_THE PROBLEM_
For each line below that holds the string "breadcrumb", add one to a tally; report that tally alone.

_DATA_
──────────

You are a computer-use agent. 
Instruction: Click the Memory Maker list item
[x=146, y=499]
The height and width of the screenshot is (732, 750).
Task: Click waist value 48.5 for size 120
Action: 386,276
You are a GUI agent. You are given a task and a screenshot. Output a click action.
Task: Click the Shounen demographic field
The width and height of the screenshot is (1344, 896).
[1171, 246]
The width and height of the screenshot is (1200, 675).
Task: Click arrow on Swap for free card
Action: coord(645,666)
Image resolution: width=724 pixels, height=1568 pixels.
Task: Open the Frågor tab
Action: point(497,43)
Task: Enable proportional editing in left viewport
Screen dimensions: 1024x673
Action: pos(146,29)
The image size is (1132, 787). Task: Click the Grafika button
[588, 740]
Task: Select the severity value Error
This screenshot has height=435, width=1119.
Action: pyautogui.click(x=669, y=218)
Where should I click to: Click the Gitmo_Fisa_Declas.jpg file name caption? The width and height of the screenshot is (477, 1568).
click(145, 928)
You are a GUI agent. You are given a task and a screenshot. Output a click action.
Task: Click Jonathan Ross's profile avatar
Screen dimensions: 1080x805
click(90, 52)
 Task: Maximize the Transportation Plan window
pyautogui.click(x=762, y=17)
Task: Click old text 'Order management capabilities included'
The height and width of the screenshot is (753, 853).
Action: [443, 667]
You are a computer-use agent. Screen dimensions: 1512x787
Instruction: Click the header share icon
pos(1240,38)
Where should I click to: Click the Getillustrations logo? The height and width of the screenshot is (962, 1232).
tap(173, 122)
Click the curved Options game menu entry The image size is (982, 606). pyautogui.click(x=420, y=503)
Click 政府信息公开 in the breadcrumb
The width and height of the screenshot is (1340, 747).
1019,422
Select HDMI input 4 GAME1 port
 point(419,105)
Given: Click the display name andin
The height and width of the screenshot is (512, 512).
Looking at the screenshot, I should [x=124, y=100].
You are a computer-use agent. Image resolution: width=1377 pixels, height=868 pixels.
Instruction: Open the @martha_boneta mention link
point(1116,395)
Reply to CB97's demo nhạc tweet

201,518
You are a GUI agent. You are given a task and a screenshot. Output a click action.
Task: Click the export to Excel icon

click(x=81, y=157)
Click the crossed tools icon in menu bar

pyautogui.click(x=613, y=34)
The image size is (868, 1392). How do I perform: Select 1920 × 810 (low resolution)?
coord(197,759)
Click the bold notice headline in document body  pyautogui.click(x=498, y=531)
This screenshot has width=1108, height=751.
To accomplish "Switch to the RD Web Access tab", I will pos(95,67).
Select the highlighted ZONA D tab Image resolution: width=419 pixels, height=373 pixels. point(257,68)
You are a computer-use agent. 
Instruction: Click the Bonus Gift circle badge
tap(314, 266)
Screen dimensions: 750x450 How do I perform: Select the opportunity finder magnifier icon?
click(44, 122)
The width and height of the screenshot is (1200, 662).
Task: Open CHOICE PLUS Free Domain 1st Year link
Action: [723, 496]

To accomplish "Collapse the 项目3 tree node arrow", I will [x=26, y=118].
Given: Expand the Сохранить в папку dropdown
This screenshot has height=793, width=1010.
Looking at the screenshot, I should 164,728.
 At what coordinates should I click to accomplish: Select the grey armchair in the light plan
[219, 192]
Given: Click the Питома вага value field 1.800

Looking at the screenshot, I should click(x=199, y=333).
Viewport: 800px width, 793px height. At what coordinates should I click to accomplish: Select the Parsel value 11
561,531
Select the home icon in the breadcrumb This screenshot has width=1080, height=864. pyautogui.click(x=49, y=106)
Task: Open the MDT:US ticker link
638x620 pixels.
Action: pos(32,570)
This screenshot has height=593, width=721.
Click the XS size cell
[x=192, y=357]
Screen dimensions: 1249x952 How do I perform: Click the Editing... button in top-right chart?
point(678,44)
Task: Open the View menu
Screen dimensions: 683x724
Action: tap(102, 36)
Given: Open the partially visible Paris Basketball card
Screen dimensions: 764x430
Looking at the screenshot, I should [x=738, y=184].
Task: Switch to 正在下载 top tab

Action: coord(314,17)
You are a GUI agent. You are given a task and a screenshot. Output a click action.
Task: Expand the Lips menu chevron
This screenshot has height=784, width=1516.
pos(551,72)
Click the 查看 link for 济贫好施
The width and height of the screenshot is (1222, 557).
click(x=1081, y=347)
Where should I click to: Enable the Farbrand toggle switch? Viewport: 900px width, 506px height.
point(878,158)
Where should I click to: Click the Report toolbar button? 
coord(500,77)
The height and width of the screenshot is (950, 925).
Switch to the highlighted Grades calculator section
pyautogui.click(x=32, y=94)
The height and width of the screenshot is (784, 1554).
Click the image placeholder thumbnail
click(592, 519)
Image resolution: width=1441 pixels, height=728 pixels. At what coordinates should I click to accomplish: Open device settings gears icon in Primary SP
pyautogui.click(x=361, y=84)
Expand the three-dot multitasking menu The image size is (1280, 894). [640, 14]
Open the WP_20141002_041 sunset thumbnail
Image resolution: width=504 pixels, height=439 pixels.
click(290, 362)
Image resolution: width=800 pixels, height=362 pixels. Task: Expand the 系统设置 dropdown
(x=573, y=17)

──────────

_WRITTEN RESPONSE_
2